Canada-EU Comprehensive Economic and Trade Agreement (CETA) ^

[20]
CETA is a planned European-Canadian trade agreement, whose negotiations proceeded almost secretly. Canadian lawyer Michael Geist says44 that Canada had been negotiating with the European Commission on this agreement since 2009, the responsible press office lately confirmed this.45 The CETA draft and the final version of ACTA are very similar, the section on Copyright is taken over almost word for word. The question remains whether CETA contains an ACTA-similar chapter on digital environment. The EU Commission contradicts this46 but gives no further indications how the current content looks like – the respective documents are confidential.
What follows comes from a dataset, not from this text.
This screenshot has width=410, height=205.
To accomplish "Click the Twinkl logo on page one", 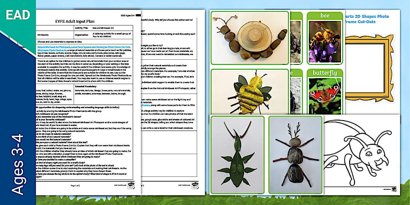I will tap(131, 186).
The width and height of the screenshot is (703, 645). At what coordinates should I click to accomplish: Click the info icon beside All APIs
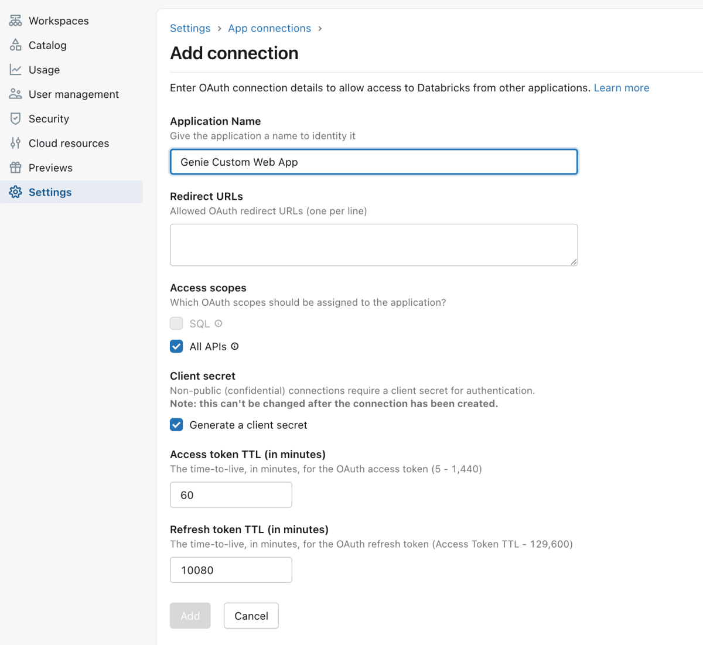point(234,346)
Since the current status of the agreement´s wording has not yet been officially released, its impact on privacy and data protection rights still cannot be judged. However, there are provisions similar to those in ACTA, e.g. Article 17 on the right of information.47 Both CETA and ACTA speak of «cooperative efforts» between ISPs and rights holders. These efforts could be interpreted as an intention to introduce a system of three-strikes for copyright infringement and, in case of repetition, to react with Internet blocking penalties. Furthermore, provisions are planned to identify the alleged infringer behind an IP address. John Clancy, spokesman of EU Trade Commissioner Karel De Gucht tweeted, on 11 July 2012, that this plan is no longer part of the current CETA draft. On the same day, he stressed that the published48 CETA version was of February 2012 and there have now been further changes to it; additional corrections could follow, because negotiations are still ongoing.49 Albrecht states: «You have to first make it clear that not ACTA but CETA is having a comeback, which is a European-Canadian trade agreement and will be taken up again. However CETA adopts some of the substantive provisions of ACTA. That’s why it would be, from a democratic point of view, very questionable if the Commission should now try to direct negotiations with Canada in order to bypass decisions that have been taken by the Parliament through the back door. That would be an affront to the European Parliament.»

3.

Finding a common denominator of these initiatives ^

[21]
IPRED2, TPPA and CETA illustrate that the end of ACTA is far from being the end of the content of ACTA. Members of the European Commission apparently are still of the opinion that the failure of ACTA was an unhappy accident, but its contents were actually correct. Therefore it is important to highlight their «common denominator» from a data protection perspective. Given the fact of not fully available information it can be named – in its best case – a «foreseeability» of a common denominator. Net activist Markus Beckedahl says: «[...] even if ACTA is dead, the ideas behind it, as real-time monitoring of the Internet, network locks and three-strikes solutions will be constantly coming back at all levels.»50 Although not in such dramatic way it must be feared that the impact of these legislative initiatives on data protection will be of our concern in the future. A quotation of a representative of the European Commission whilst a meeting of TRIPS51 expert group of the EU Council on 7 February 2012 underlines this: The main purpose of ACTA is that this agreement «in the medium term will become international standard».52
[22]
Foreseeable is, inter alia, that a) lawyers and Internet community will disapprove of these initiatives as long as the wording regarding copyright enforcement and privacy controls is not specific enough and the steps, conditions and limits of legal guarantees within the enforcement of intellectual property rights remain inadequate; b) alleged infringers will suffer a defective right to a fair trial within civil prosecutions;53 c) the enforcement of such claims will increasingly shift to private actors such as ISPs; enforcement activities of ISPs, which basically are under the jurisdiction of prosecuting authorities, will raise a number of concerns; d) enforcement measures will include the international sharing of personal information on alleged infringers by public authorities and private actors; data transfers must then be carried out in non-EU/EEA countries, transfers to third countries that are possibly illegitimate; e) these initiatives will come with a monitoring of consumer behavior and their electronic communication. These measures are currently disproportionately impacting on the right to privacy and breach54 Article 7 and Article 8 of the ECHR55; f) negotiations on these initiatives will be kept as opaque as possible as long as policy makers fear an essential disagreement of the population (in terms of privacy concerned persons).

4.

Shortcuts? ^

[23]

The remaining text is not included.